Dr. Naval Daver has received honoraria related to formal advisory activities and as a consultant from AbbVie Inc., Agios, Astellas Pharma US, Inc., Bristol-Myers Squibb Company, Celgene Corporation, Daiichi Sankyo, Inc., ImmunoGen, Inc., Incyte Corporation, Jazz Pharmaceuticals plc, Karyopharm Therapeutics, Otsuka Pharmaceutical Co., Ltd., Novartis AG, Pfizer Inc., and Sunesis. He has received grant support related to research activities from AbbVie, Bristol-Myers Squibb, Daiichi Sankyo, Genentech, GlycoMimetics, Inc., ImmunoGen, Incyte, Karyopharm, Nohla Therapeutics, Novartis, Pfizer, SERVIER, and Sunesis.

Dr. Mark Levis has received honoraria as a consultant from Agios, Astellas Pharma US, Inc., Daiichi Sankyo, Inc., Fujifilm Corporation, and Novartis AG. He has received grant support related to research activities from Astellas, Fujifilm, and Novartis.

Dr. Daniel Pollyea has received honoraria as a consultant from AbbVie Inc., Agios, argenx, Astellas Pharma US, Inc., Celgene Corporation, Celyad, Gilead, and Pfizer Inc. He has received grant support related to research activities from AbbVie Inc. and Pfizer Inc.

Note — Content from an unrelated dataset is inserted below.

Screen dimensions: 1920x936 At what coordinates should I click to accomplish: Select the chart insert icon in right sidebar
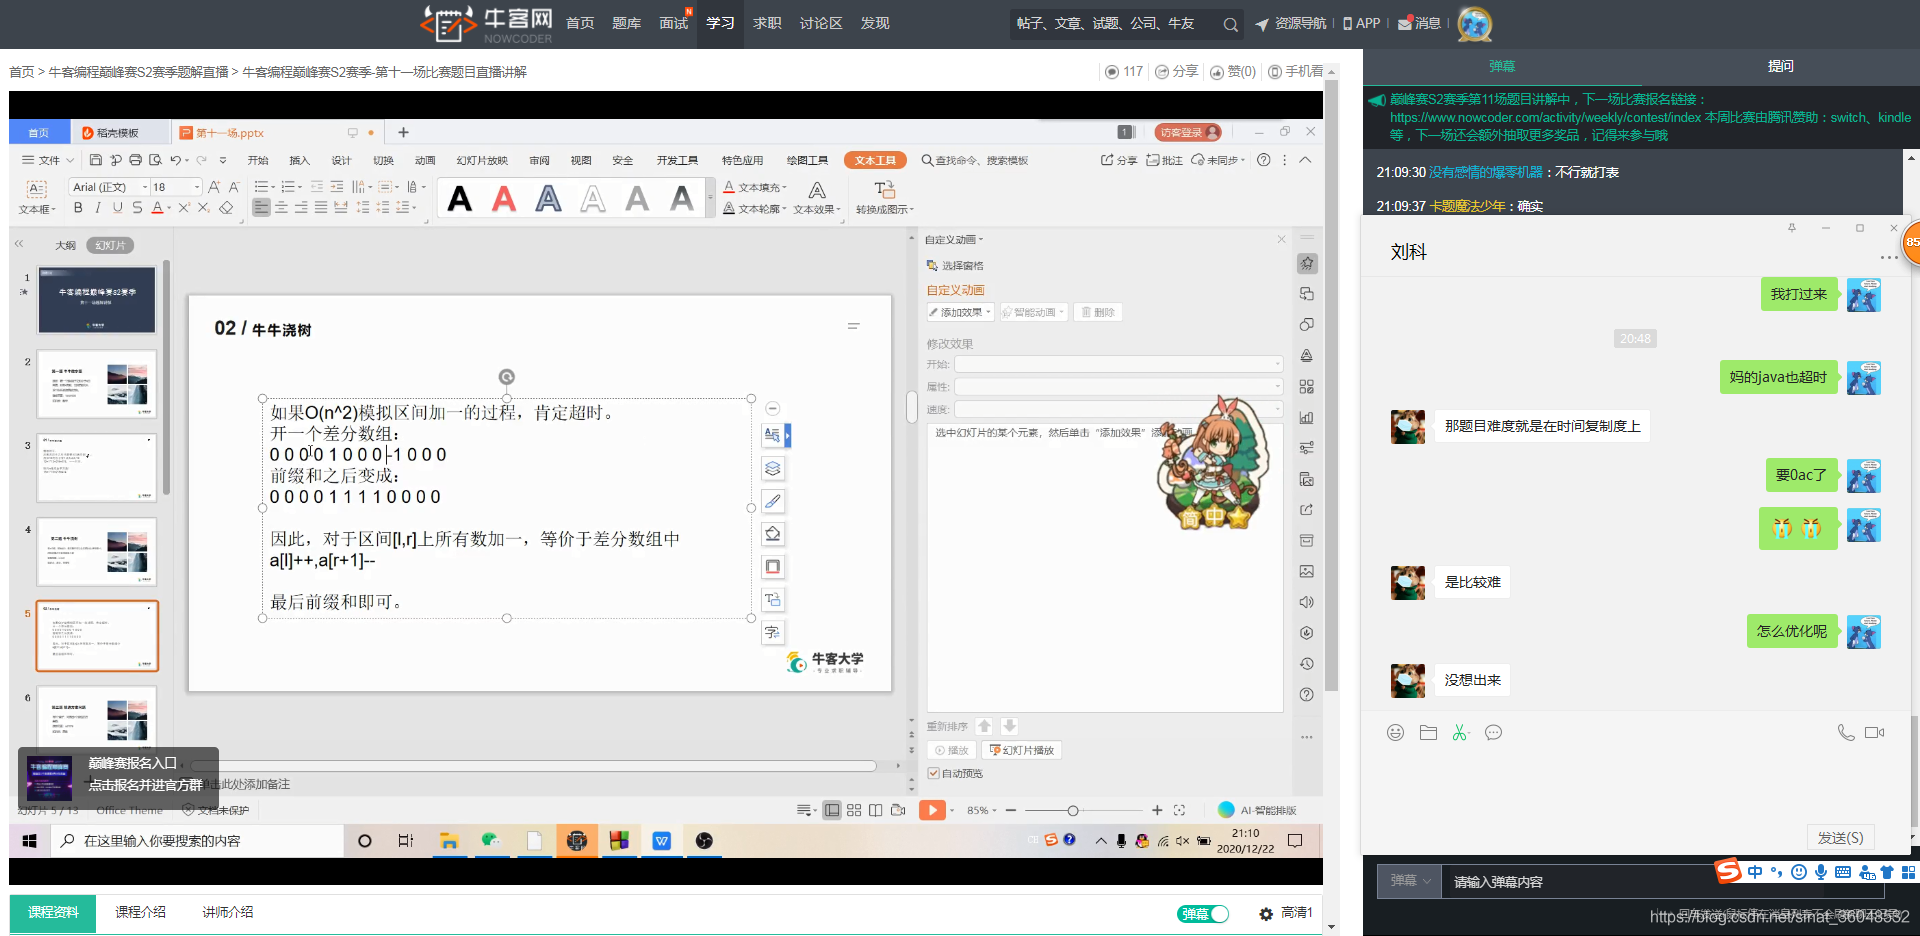1306,417
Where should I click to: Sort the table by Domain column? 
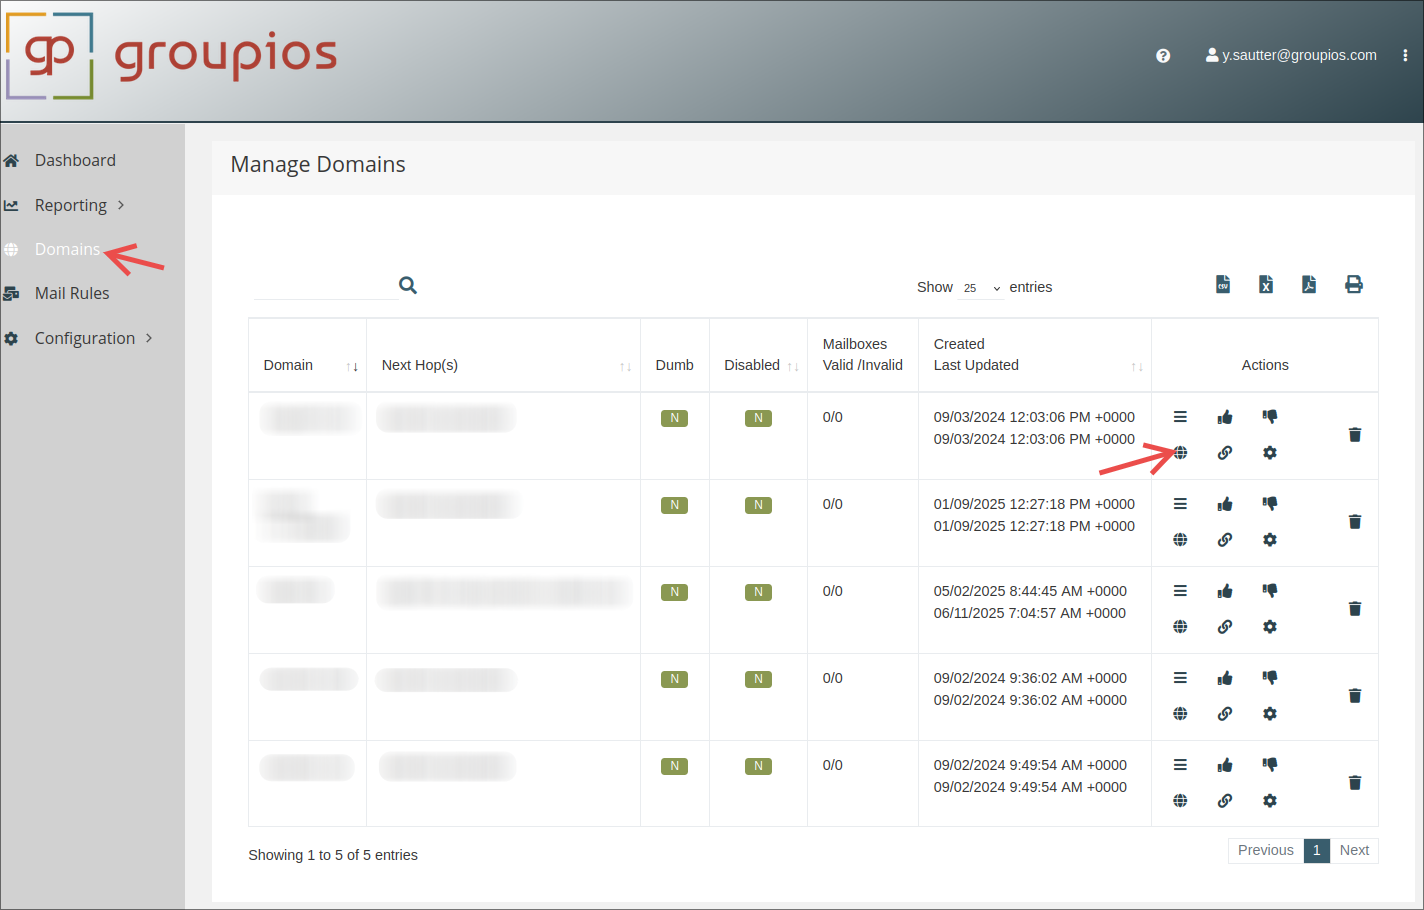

Dr. Farhad Ravandi has received honoraria related to formal advisory activities and grant support related to research activities from Amgen Inc., Seattle Genetics, Inc., Sunesis Pharmaceuticals, Inc., and Xencor, in addition to grant support related to research activities from Bristol-Myers Squibb Company and Selvita.

Dr. Eytan Stein has received honoraria related to formal advisory activities from Agios, Astellas Pharma US, Inc., Bayer AG, Celgene Corporation, Daiichi Sankyo, Inc., Novartis AG, and Pfizer Inc.

Dr. Eunice Wang has received honoraria as a consultant from AbbVie Inc., Agios, Amgen Inc., Arog Pharmaceuticals, Inc., Celyad, Daiichi Sankyo, Inc., ImmunoGen, Inc., Jazz Pharmaceuticals plc, and Pfizer Inc., as well as speakers’ bureau activities from Astellas Pharma US, Inc., Jazz, and Novartis AG. She has received grant support related to research activities from ImmunoGen.

Planning Committee Disclosures

The individuals listed below from MediCom Worldwide, Inc. reported the following for this activity: Kristin Burke, Project Manager, Joan Meyer, RN, MHA, Executive Director, and Bill Stoff, Director of Operations, have no relevant financial relationships.

Peer Reviewer Disclosure

In accordance with MediCom Worldwide, Inc. policy, all content is reviewed by external independent peer reviewers for balance, objectivity and commercial bias. The peer reviewers have no relevant financial relationships to disclose.